Hill’s book, Behind the Doors of Justice: The Murdaugh Murders, had already stirred controversy when she was accused by co-author Neil Gordon of plagiarizing passages from a BBC article.
In a foreword, author Rona Rich described how Hill ran the Colleton county court “with an iron fist deceptively wrapped in the softest silk”. Others said the Lowcountry grandmother was dubbed “Command Central” of the trial. She was known to banish anyone she considered improperly dressed to sit in the public galleries from court.
At last week’s hearing, South Carolina’s chief justice, John Kittredge, called Hill a “rogue clerk of court”.

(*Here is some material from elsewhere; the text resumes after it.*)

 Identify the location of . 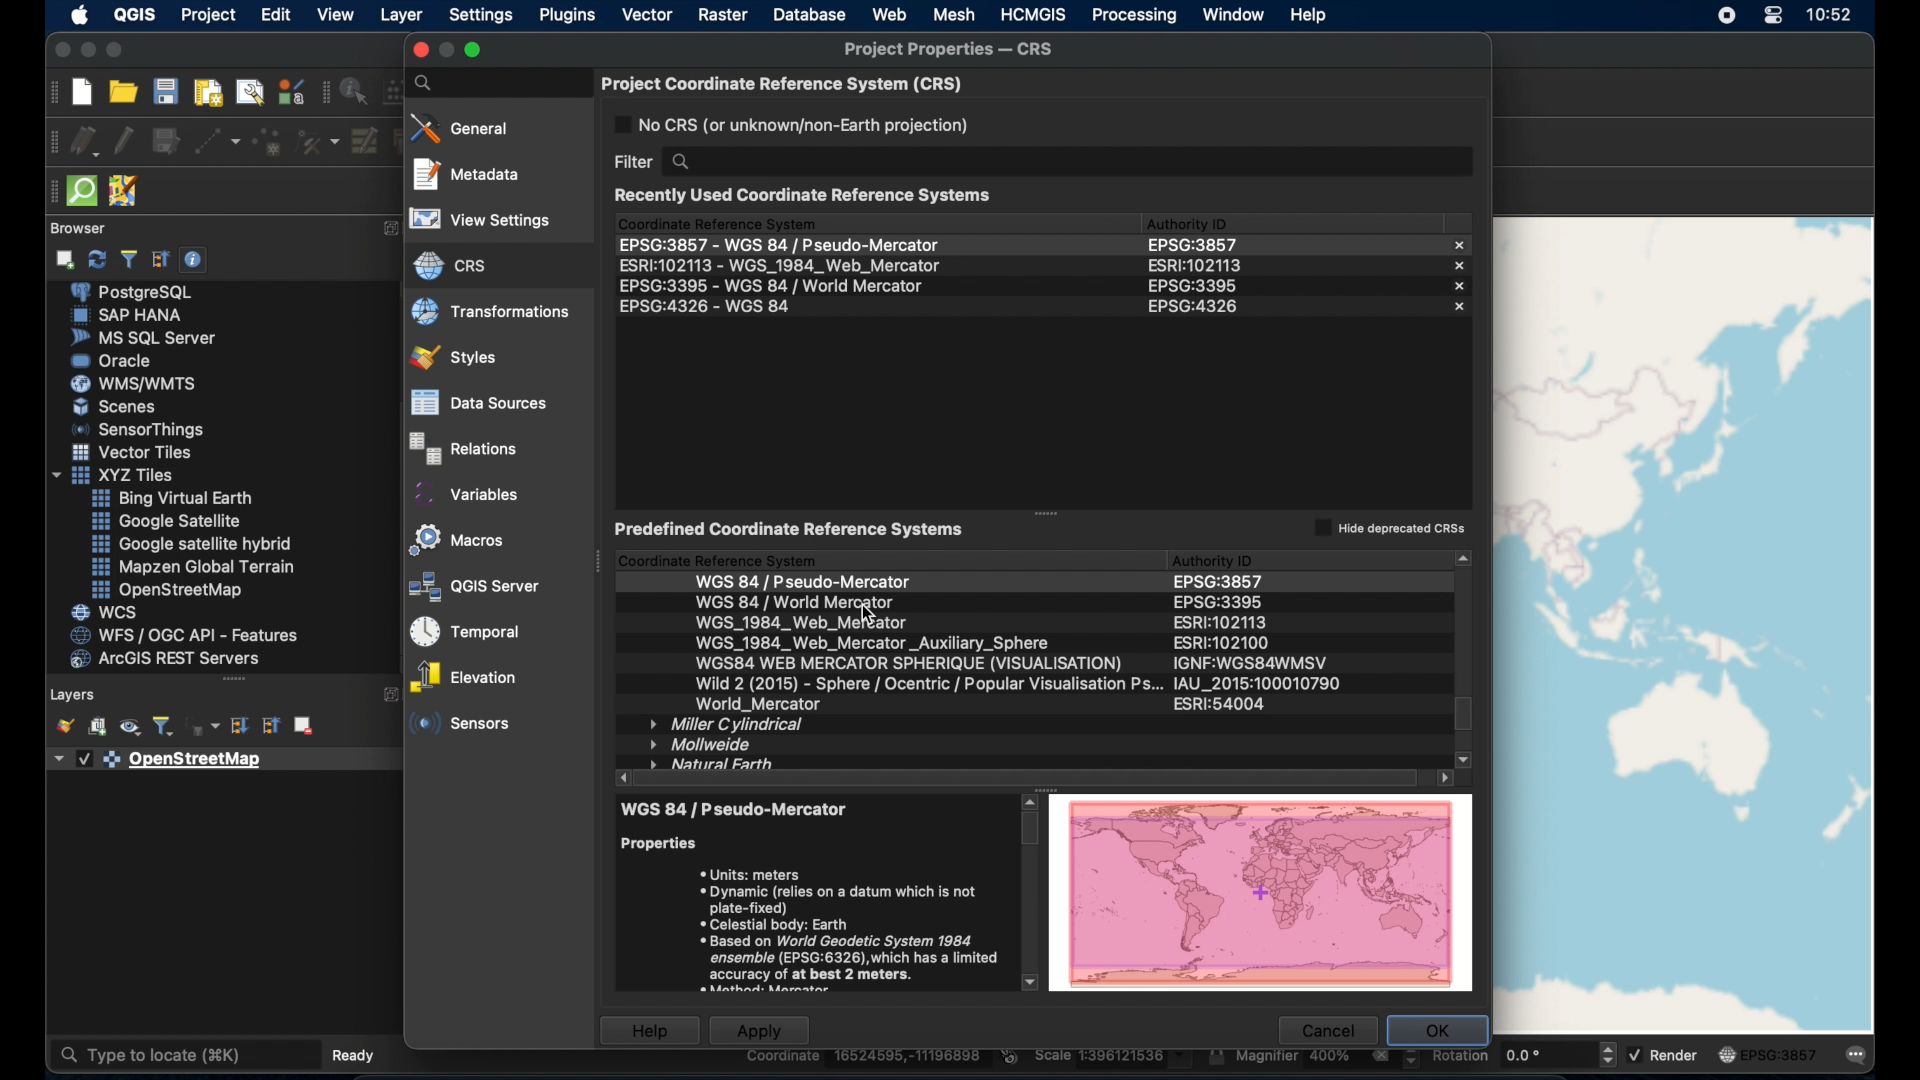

That Hill may have been caught up in the sensationalism of the Murdaugh case and sought in turn to profit from it may be an outlier but there are indicators that media and influencer attention, together with protesters and supporters, can have a warping effect on the process of justice.
Hill was also said to have hurried jurors to reach a verdict, in part because she was booked to appear on a morning TV broadcast in New York soon after.
“Perhaps the trial judge should get some advisories from other judges who handle these kinds of cases and what they do to limit extraneous influences without trampling on people’s rights,” says Bassett.
But there’s a rich irony to the trial of Alex Murdaugh, a descendant of a family that in various ways held a long and controversial sway over jurisprudence in South Carolina’s Lowcountry.
After the ruling came down, Griffin told the State that Murdaugh was “in disbelief, because every legal ruling has gone against him, in civil cases, in criminal cases”, and was “having a hard time believing it’s true. He’s very grateful to no longer be convicted of murdering his wife and son, which he did not do.”